Senin, 06 Oktober 2014

Analisis Satua

I KELESIH
Gede Udayana
11.1.2.2.1.235
Institut Hindu Dharma Negeri Denpasar
Jln Kresna. Gang III nomor 2B Singaraja
Ponsel : 085857101553
Email : gedeudayana29@yahoo.co.id
ABSTRAK
Strukturalisme berarti paham mengenai unsur-unsur, yaitu struktur itu berdiri dengan mekanisme antar hubungannya, disatu pihak antara hubungan unsur yang satu dengan unsur yang lainnya, dilain pihak hubungan antara unsur-unsur dengan totalitasnya. Unsur intrinsik ini melihat karya sastra dari unsur formal yang membangunnya, seperti tema, peristiwa atau kejadian, latar atau setting, penokohan atau perwatakan, alur atau plot, sudut pandang dan gaya bahasa.  Dan unsur eksternal adalah unsur di luar karya sastra itu yang dapat membantu memahami dan menganalisisnya seperti latar belakang budaya, agama dan pendidikan penulis karya sastra tersebut. Hal ini karena dunia sastra adalah dunia imajinatif, hasil percampuran pengalaman, imajinasi, dan wawasan pengarang.
Fungsi utama karya sastra adalah untuk melukiskan dan  mencerminkan kehidupan manusia. Kehidupan manusia itu sendiri akan terus berkembang tanpa mengalami hambatan yang serius. Maka dengan perkembangan kehidupan manusia, diperlukan genre dan teori yang berbeda untuk memahami suatu karya sastra.

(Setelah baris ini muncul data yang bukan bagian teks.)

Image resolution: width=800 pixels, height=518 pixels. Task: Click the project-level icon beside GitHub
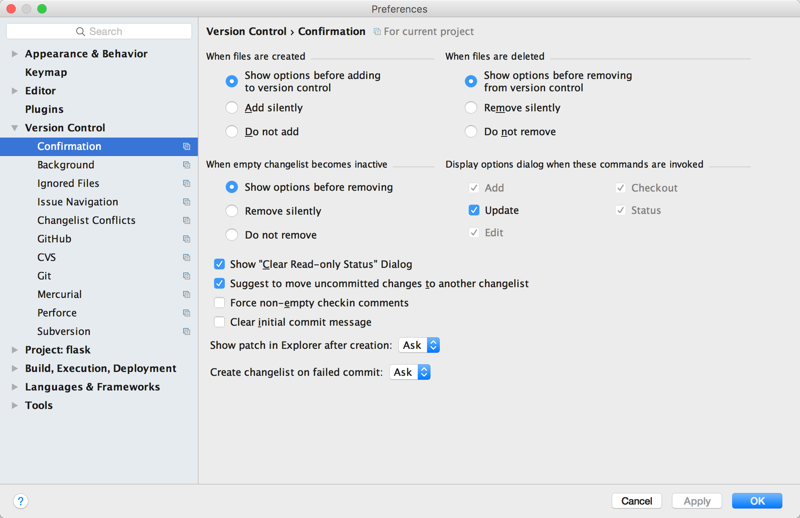click(x=186, y=239)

Strukturalisme dianggap sebagai salah satu teori modern yang berhasil membawa manusia pada pemahaman yang maksimal dan memiliki implikasi yang lebih luas dalam kaitannya dengan perkembangan ilmu-ilmu kemanusiaan pada umumnya. Oleh karena itu, pada pembahasan kali ini bertujuan untuk memahami, mencermati dan memetik pesan-pesan moral yang terdapat dalam satua yang berjudul I Kelesih.
PENDAHULUAN
1.1  Latar Belakang
         Dalam masyarakat Bali banyak tersebar cerita-cerita rakyat. Cerita rakyat di Bali sering disebut dengan Satua Bali. Secara sempit yang disebut Satua Bali adalah satua-satua yang penyebarannya dari mulut ke mulut dan tidak diketahui siapa penciptanya. Tetapi dalam pandangan luas, satua Bali berasal dari karya-karya pengarang, baik yang berbahasa Bali maupun berbahasa Jawa Kuna. Satua-satua Bali baik yang masih berbentuk lisan maupun yang sudah dicetak, banyak ditemukan di masyarakat.
         Dalam era modern, satua-satua masih berfungsi dan dipercaya dalam masyarakat. Dalam kehidupan sehari-hari sering dijumpai peristiwa-peristiwa yang ada hubungannya dengan cerita rakyat, misalnya : tidak boleh keluar rumah pada sore hari (sandi kala), tidak boleh menduduki bantal, tidak boleh tidur menghadap selatan atau barat, dan masih banyak lagi contoh yang lain.
               Satua dalam kehidupan masyarakat digunakan sebagai sarana pendidikan. Selain untuk melestarikan warisan seni dan budaya, terdapat pesan- pesan moral yang diharapkan dapat menjadi pedoman masyarakat dalam bertindak dan bertingkah laku sesuai dengan yang diajarkan di dalam satua tersebut.satua juga menjelaskan sikap yang baik dan buruk serta sebab akibat yang ditimbulkan dari tindakan yang dilakukan.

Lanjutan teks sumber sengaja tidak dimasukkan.